>> start

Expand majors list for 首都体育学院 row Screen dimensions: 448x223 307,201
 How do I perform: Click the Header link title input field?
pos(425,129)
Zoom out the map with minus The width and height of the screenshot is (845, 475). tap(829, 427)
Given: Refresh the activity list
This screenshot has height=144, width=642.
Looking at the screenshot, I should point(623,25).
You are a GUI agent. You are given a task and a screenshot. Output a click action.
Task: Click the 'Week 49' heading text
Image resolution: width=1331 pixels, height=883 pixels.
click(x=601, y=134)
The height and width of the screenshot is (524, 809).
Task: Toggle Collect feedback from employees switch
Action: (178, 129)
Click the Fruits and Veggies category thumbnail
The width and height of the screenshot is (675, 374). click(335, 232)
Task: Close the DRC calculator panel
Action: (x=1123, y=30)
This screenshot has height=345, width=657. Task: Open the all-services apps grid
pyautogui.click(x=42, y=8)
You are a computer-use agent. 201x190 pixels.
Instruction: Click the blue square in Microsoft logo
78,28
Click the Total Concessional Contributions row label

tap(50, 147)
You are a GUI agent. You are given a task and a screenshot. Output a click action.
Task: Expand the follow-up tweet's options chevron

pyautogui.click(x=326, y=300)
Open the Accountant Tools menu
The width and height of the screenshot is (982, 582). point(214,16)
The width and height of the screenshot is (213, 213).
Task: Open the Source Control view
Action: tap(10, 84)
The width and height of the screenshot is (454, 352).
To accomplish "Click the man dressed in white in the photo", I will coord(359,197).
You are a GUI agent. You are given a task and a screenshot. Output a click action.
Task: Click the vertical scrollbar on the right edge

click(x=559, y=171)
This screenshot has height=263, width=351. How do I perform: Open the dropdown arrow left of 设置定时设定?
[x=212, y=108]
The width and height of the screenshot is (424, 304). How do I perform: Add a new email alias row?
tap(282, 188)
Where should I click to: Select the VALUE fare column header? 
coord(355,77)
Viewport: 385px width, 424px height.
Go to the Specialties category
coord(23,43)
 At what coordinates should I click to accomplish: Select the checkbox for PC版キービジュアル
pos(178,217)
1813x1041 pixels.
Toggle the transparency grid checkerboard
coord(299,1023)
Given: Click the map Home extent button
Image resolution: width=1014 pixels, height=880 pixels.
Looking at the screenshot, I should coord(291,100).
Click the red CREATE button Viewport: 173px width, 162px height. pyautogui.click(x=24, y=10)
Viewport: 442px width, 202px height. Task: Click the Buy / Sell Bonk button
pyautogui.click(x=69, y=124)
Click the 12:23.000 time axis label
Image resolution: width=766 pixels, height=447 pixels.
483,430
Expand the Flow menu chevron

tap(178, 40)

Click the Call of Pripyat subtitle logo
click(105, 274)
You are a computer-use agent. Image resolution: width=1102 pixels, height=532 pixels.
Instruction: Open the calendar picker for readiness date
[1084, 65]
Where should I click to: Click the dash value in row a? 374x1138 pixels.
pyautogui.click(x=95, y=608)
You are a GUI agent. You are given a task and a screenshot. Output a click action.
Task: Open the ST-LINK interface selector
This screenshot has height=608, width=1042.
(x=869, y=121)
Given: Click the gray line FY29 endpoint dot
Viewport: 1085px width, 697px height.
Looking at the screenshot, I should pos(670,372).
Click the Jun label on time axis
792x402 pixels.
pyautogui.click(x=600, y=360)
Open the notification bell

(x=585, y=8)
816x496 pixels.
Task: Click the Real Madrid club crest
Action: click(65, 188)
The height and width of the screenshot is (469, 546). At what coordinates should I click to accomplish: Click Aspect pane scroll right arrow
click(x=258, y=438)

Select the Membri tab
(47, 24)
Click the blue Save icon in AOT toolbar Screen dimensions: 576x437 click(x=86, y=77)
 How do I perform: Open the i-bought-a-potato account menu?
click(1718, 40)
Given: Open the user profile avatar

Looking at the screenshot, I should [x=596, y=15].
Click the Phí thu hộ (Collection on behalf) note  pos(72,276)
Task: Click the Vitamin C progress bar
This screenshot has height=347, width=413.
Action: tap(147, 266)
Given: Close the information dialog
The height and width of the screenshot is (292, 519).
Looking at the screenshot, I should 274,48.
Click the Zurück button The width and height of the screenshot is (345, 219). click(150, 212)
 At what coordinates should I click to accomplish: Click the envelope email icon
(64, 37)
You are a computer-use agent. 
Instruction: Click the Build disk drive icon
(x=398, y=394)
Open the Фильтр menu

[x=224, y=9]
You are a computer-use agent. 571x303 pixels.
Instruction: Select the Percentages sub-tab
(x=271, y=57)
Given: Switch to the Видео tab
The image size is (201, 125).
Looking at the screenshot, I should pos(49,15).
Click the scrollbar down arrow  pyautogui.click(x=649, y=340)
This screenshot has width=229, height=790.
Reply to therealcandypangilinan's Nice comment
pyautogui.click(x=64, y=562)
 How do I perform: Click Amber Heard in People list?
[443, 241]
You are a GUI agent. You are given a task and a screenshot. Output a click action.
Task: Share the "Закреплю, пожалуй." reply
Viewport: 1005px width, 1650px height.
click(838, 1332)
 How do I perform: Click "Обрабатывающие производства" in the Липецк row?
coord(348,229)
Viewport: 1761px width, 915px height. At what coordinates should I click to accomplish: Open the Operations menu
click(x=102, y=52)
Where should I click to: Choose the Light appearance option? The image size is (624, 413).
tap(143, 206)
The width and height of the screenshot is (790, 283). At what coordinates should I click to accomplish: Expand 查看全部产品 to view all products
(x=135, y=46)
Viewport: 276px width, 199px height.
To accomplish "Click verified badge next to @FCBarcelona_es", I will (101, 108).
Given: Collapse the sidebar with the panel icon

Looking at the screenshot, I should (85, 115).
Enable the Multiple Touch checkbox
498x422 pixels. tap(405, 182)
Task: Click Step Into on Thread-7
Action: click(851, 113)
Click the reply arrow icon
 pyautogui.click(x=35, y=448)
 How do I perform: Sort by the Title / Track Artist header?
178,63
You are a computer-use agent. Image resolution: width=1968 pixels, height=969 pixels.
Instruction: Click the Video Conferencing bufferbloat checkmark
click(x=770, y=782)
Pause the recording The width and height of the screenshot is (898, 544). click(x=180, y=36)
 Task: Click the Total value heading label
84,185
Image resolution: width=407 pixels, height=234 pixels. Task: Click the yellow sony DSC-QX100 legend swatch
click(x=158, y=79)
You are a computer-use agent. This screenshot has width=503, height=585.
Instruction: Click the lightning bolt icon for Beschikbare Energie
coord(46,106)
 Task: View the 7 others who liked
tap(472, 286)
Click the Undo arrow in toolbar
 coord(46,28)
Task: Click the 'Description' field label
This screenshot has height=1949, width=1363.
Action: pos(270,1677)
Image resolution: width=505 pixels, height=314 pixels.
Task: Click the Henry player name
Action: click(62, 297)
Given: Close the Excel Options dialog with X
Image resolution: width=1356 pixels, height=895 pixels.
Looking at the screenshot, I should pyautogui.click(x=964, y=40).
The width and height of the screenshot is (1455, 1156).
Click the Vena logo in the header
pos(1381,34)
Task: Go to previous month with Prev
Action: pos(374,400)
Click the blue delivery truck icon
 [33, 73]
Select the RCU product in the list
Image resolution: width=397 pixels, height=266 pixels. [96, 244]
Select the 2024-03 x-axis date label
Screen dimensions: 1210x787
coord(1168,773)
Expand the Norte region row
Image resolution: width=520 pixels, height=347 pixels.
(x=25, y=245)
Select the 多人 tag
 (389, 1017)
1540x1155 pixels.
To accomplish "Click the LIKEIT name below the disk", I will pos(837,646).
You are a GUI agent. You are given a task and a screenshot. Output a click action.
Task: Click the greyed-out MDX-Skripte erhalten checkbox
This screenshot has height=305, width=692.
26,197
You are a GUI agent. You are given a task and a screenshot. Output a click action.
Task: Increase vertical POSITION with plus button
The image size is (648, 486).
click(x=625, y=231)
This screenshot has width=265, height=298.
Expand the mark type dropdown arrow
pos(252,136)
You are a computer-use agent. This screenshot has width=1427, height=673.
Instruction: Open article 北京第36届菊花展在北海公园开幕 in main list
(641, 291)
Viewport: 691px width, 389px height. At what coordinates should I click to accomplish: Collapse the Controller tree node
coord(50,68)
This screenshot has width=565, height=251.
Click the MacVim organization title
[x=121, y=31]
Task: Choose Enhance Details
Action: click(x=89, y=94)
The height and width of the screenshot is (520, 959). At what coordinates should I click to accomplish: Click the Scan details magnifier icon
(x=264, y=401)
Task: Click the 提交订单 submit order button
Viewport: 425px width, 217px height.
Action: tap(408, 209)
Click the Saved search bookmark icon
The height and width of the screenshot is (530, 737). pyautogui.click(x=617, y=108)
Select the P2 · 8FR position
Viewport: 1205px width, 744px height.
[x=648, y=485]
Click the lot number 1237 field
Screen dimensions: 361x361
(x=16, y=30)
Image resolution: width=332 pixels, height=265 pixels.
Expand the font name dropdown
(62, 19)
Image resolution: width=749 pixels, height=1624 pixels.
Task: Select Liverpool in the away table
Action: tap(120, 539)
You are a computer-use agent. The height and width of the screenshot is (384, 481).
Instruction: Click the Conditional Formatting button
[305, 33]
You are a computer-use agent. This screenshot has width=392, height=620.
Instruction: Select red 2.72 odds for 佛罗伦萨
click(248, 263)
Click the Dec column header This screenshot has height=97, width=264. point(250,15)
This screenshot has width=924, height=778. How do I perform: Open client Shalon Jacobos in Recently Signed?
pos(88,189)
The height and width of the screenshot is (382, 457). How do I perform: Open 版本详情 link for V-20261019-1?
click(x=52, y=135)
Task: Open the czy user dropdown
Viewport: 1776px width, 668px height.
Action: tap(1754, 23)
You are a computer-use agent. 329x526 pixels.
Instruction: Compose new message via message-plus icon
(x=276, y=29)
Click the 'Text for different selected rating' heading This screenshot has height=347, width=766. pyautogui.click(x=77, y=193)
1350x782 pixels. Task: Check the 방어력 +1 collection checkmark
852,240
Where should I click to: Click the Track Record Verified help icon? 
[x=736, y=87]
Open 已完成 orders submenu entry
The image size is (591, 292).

>> end

> _Task brief_
Copy the records from the line with "Click the Zurück" to the line with "(x=271, y=57)", swapping "envelope" for "letter" and leaving everything else unchanged.

> _In response_
Click the Zurück button The width and height of the screenshot is (345, 219). click(150, 212)
 At what coordinates should I click to accomplish: Click the letter email icon
(64, 37)
You are a computer-use agent. 
Instruction: Click the Build disk drive icon
(x=398, y=394)
Open the Фильтр menu

[x=224, y=9]
You are a computer-use agent. 571x303 pixels.
Instruction: Select the Percentages sub-tab
(x=271, y=57)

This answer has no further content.